Response to administration of SKF 38393

Administration of the dopamine D1 receptor agonist SKF 38393 increased STN neuronal firing rates in the intact rat, as shown in Figure 5 (left). SKF 38393 at 20 mg/kg increased the firing rates of eight cells and did not alter the firing rate of one cell. A lower dose of SKF 38393 (10 mg/kg) increased the firing rates of four cells and did not alter the firing rates of four cells. The mean firing rate of STN neurons in intact rats after the higher dose (20 mg/kg) was 239 ± 37% of basal rates (n = 9), whereas the mean rate after the lower dose of SKF 38393 (10 mg/kg) was 165 ± 23% of basal firing rates (n = 8). Only the higher dose of SKF 38393 produced a significant increase in the mean firing rate of STN neurons in the intact rat compared with saline-treated controls, as determined by ANOVA [F_(2,24) = 6.5; p < 0.01] followed by Dunnett’s post hoc test (p < 0.01). The dopamine D1 receptor antagonist SCH 23390 (0.5 mg/kg) reversed SKF 38393-induced increases in firing rate in five of seven cells examined in intact rats (e.g., see Fig. 5,left top). The excitatory effects of SKF 38393 on STN neurons in the intact rat and the ability of SCH 23390 to reverse SKF 38393-induced increases in firing rate are consistent with observations from a previous study (Kreiss et al., 1996). In addition, previous observations (Kreiss et al., 1996) have demonstrated that administration of SCH 23390 (0.5 mg/kg, i.v.) alone did not alter the mean neuronal firing rate in the STN of intact rats.

Fig. 5.

The effects of SKF 38393 on firing rates of STN neurons in the intact (left) and lesioned (right) rat. Top, An approximate twofold increase in firing rate produced by SKF 38393 (SKF; intact, 20 mg/kg, i.v.; lesioned, 10 mg/kg, i.v.), which were reversed by SCH 23390 (SCH; 0.5 mg/kg, i.v.).Arrows indicate the time at which the drug was administered. Bottom, The mean response (bar height), SEM (error bar), and individual responses (open symbols), all expressed as a percent of basal values, after administration of saline (SAL) or SKF 38393 (SKF; 10 or 20 mg/kg, i.v.). The data point inparentheses indicates a value that exceeds the scale of the y-axis. For reference, the dashed line indicates 100% of the basal firing rate. Theasterisks indicate a significant difference from the corresponding saline-treated group (p < 0.01).

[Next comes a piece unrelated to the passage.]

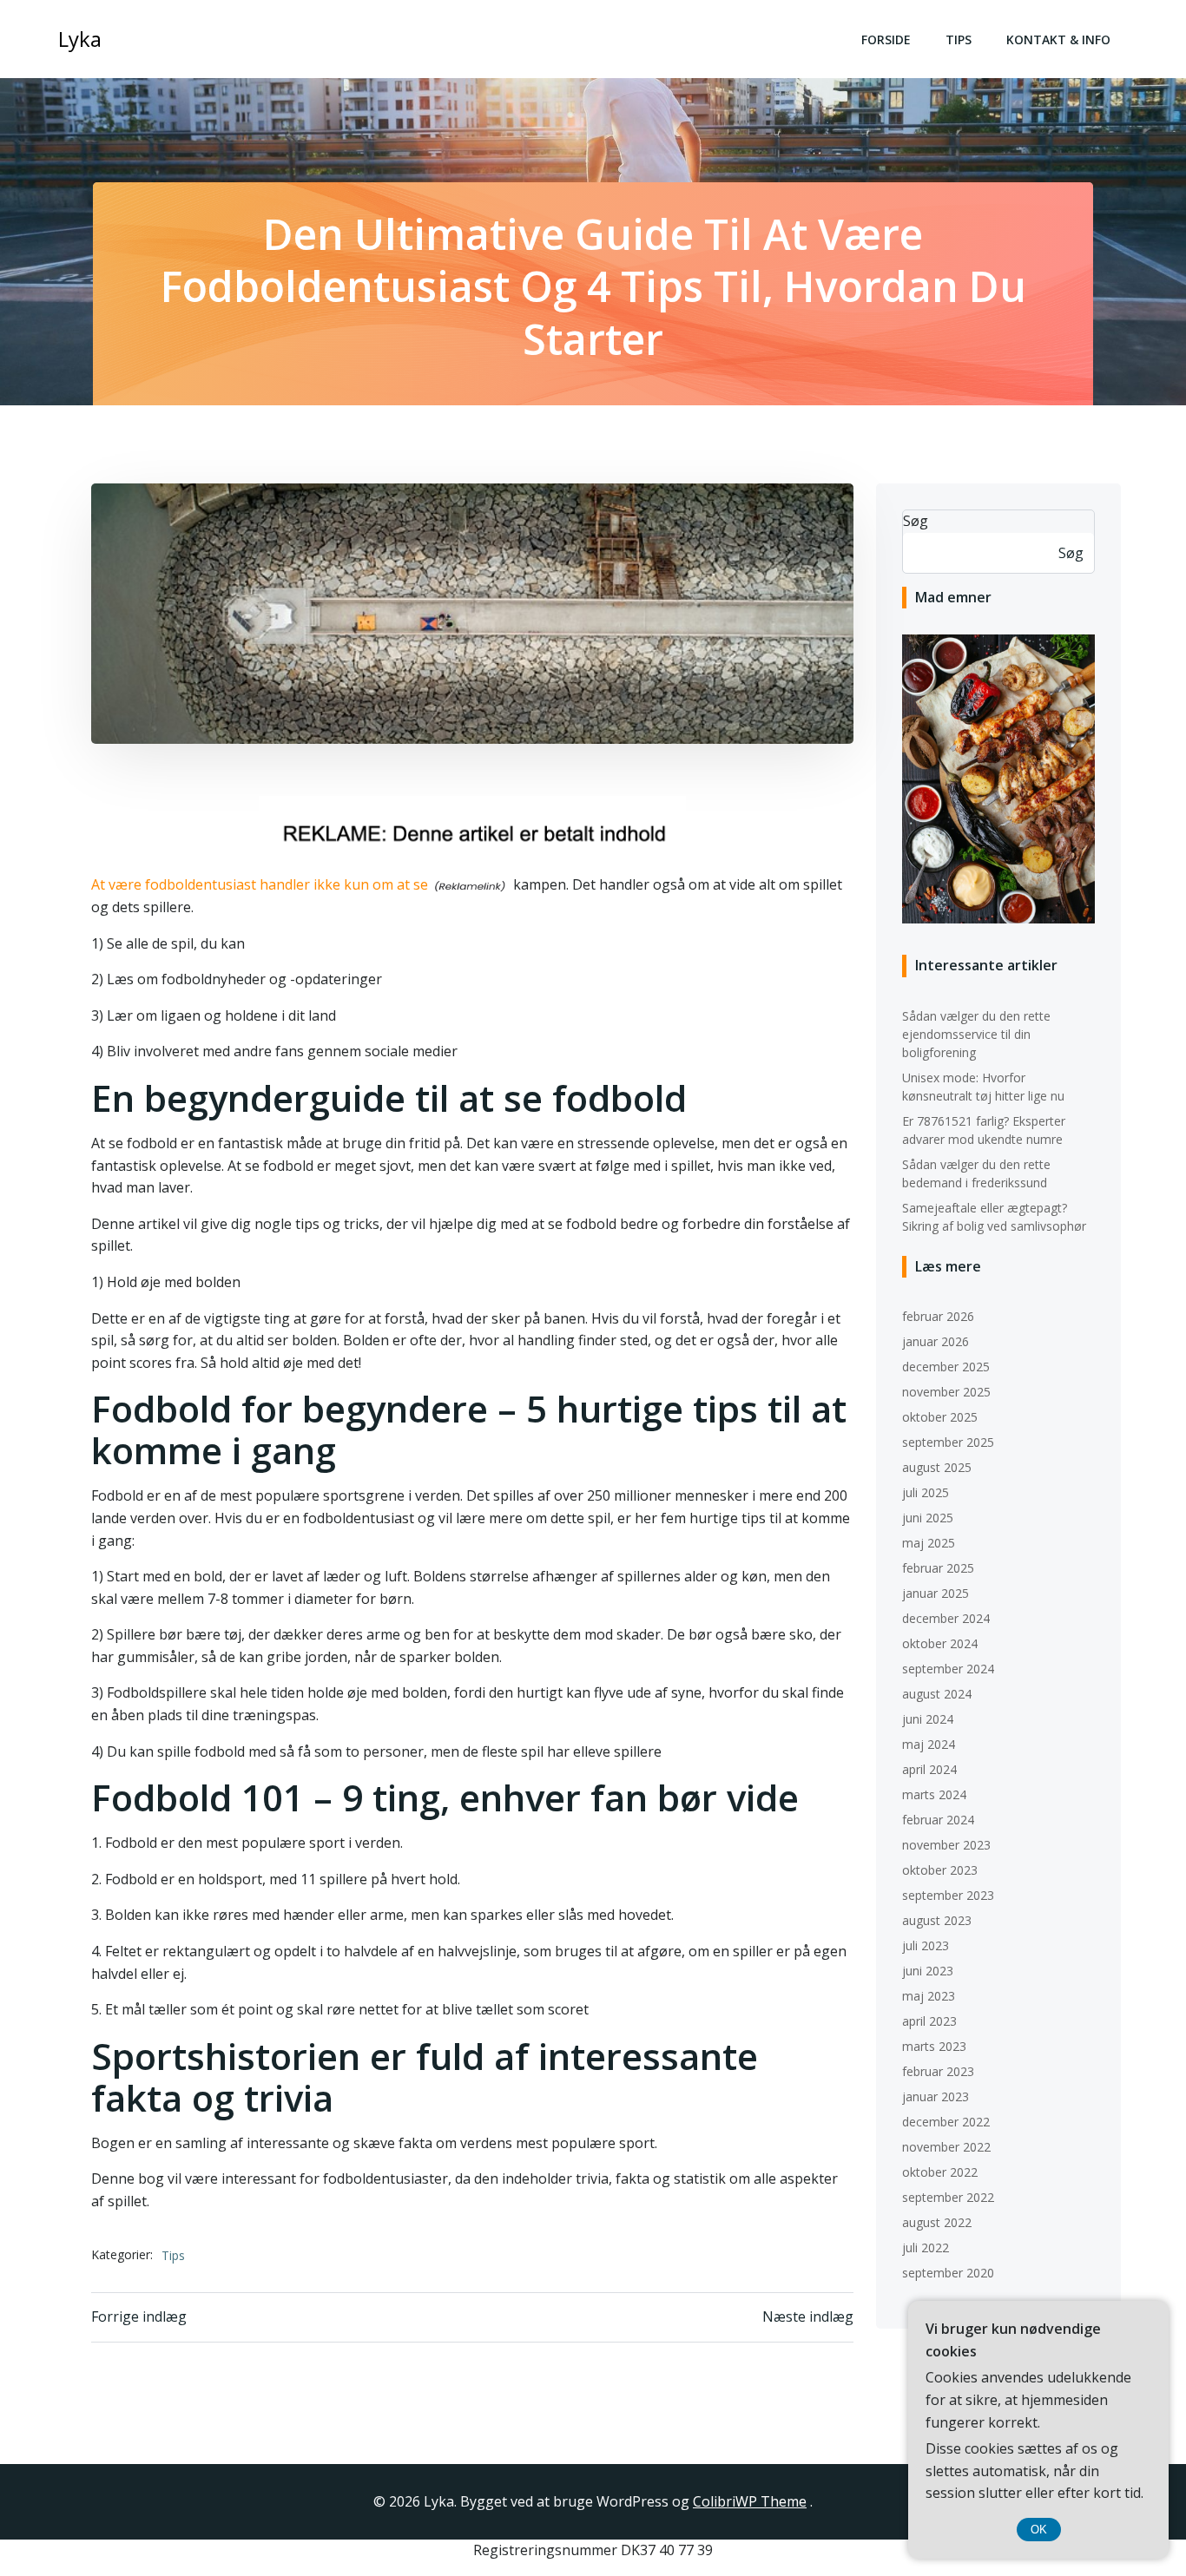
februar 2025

Administration of SKF 38393 also increased STN neuronal firing rates in the lesioned rat, as shown in Figure 5 (right). Whereas SKF 38393 at 10 mg/kg did not significantly alter the mean firing rate of STN neurons in the intact rat, this dose did significantly increase (p < 0.01) the firing rates of STN neurons in the lesioned rat (compared with saline-treated control lesioned rats) to a mean of 220 ± 35% of basal rates (n = 16). Of the 16 cells examined in the lesioned rat, 10 cells increased, 1 cell decreased, and 5 cells did not alter their firing rates after administration of SKF 38393 at 10 mg/kg. In these lesioned rats, the dopamine D1 receptor antagonist SCH 23390 (0.5 mg/kg) reversed SKF 38393-induced increases in firing rate in five of the five cells examined (e.g., see Fig. 5, right top) and reversed a SKF 38393-induced decrease in one cell. Administration of SCH 23390 (0.5 mg/kg, i.v.) alone did not alter the mean neuronal firing rate in the STN of lesioned rats (response was 89 ± 3% of basal rates;n = 5; data not shown).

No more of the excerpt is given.